Peut-être faut-il chercher dans ce long et riche parcours la source du courage qu’il faut non seulement pour être chrétien autrement, mais aussi pour exprimer sans faux-fuyants ce que l’on ne peut plus croire et ce que l’on croit devoir être proposé à la foi des catholiques d’aujourd’hui, dans un vocabulaire et dans un cadre conceptuel qui puissent être reçus et compris par nos contemporains.
Paul Abela a été marqué par la pensée de plusieurs auteurs qui ont rêvé d’un renouvellement du christianisme. Il se reconnaît tout particulièrement une dette à l’égard de Maurice Zundel, souvent cité, et de Marcel Légaut. Les questions qu’il pose et les difficultés qu’il éprouve portent sur l’image qu’on présente de Dieu, sur son rôle dans l’histoire, sur notre façon de le prier et de nous décharger sur lui de nos responsabilités, sur notre condition humaine et notre espérance de « vie éternelle ». Il invite par ailleurs l’Église, — qui lui apparaît “prétentieuse” dans l’habitude qu’elle a de fixer à jamais, à coup de définitions dogmatiques, et dans des formules devenues avec le passage du temps complètement archaïques, — à cesser de se juger et de se proclamer seule détentrice de la vérité et unique interprète autorisée de la volonté de Dieu. Il voudrait la voir « repenser la Trinité », présenter « Jésus sans mythe», et considérer “Marie, simplement mère de Jésus”. Il souhaiterait qu’on reconnaisse pour ce qu’elle est, une légende indéfendable du point de vue scientifique, l’histoire du péché originel. Il déplore encore qu’on persiste à faire réciter aux fidèles un Credo dont la formulation est lourdement marquée par un univers culturel qui nous est devenu complètement étranger.

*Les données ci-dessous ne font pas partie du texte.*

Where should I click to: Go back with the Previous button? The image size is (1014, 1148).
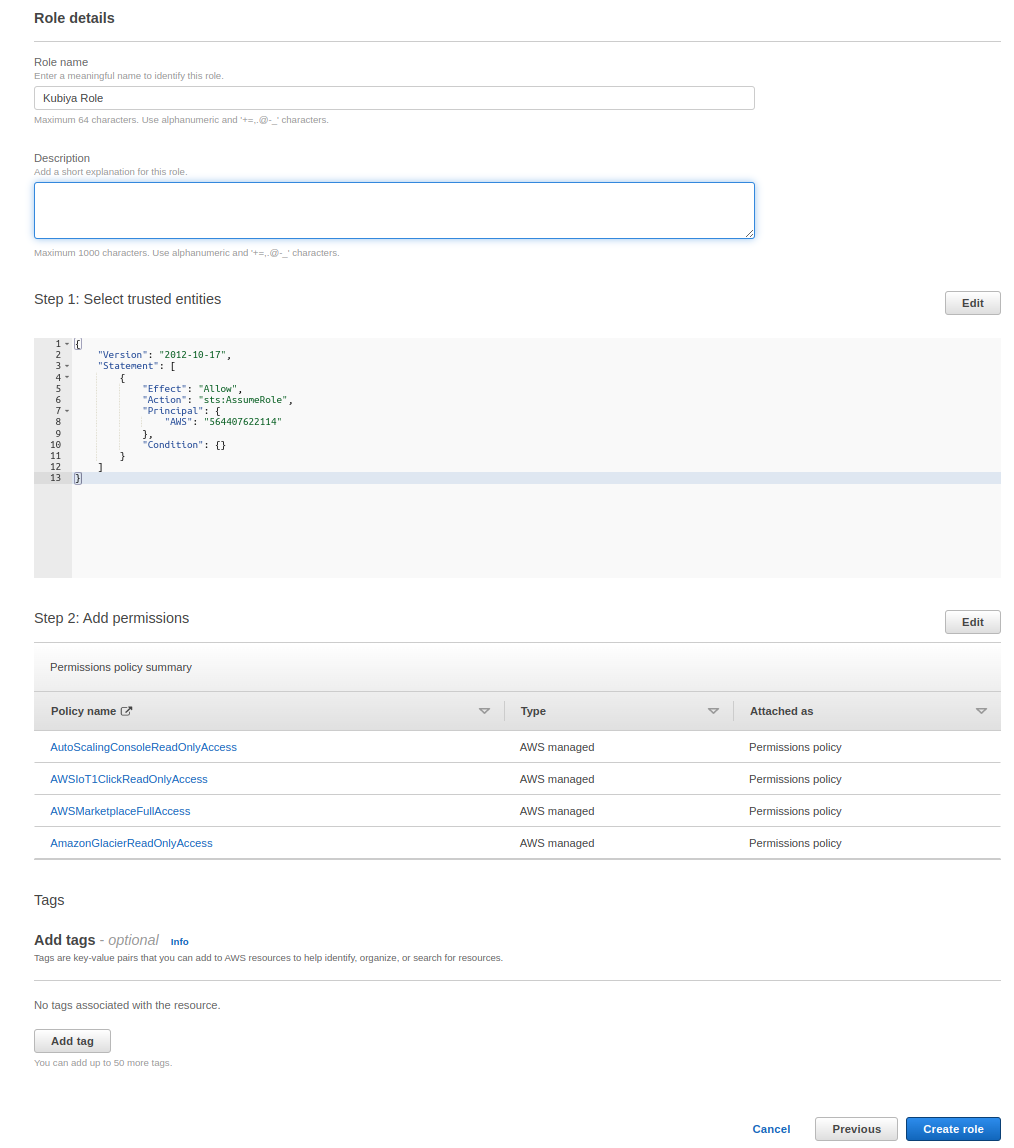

Mais Paul Abela ne fait pas que critiquer ce qui est ; il propose des solutions de rechange pour que le christianisme puisse encore constituer une force d’attraction et une espérance pour le monde d’aujourd’hui. Il propose donc deux « Credo pour notre temps », un premier dit « christocentrique » et un autre qualifié de « concret », mais qui, à mon jugement, dit en des mots simples la même chose que le précédent. Ses réflexions sur le sens de la Cène, et conséquemment sur ce que devraient être nos célébrations eucharistiques, méritent qu’on s’y attarde. Il suggère encore de remplacer les prières de lamentation à un Dieu qu’on redoute par des prières de confiance à un Dieu qui nous aime, mais qui ne nous sauvera pas sans nous.

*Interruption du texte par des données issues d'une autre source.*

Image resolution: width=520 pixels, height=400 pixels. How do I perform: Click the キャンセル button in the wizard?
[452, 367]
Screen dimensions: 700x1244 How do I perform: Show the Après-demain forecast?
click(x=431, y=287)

Les structures de l’Église lui semblent archaïques et désuètes. Il rejoint parfaitement ici, à n’en pas douter, les perspectives féministes. Il estime que la division clercs/laïcs a fait son temps et que des femmes et des hommes, soigneusement préparés à jouer ces rôles, devraient assumer les divers services qu’exigent la constitution et l’animation d’assemblées chrétiennes à taille humaine, où l’on retrouverait le sens profond et originel du partage du pain et du vin.

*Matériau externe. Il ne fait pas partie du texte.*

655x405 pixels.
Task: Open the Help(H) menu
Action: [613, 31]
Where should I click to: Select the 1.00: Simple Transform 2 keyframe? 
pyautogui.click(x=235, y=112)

Évidemment, Je crois mais parfois autrement remet beaucoup de choses en cause. Cet essai risque donc de déranger les personnes qui n’aiment pas avoir à repenser leur foi et leur espérance. Il dit toutefois tout haut et d’une manière longuement réfléchie ce que bien des catholiques pensent tout bas. Voilà donc un livre, accessible à un large public, que son auteur a eu raison d’écrire et qui mérite d’être lu et médité. En prime, les féministes y rencontreront un ami, un allié.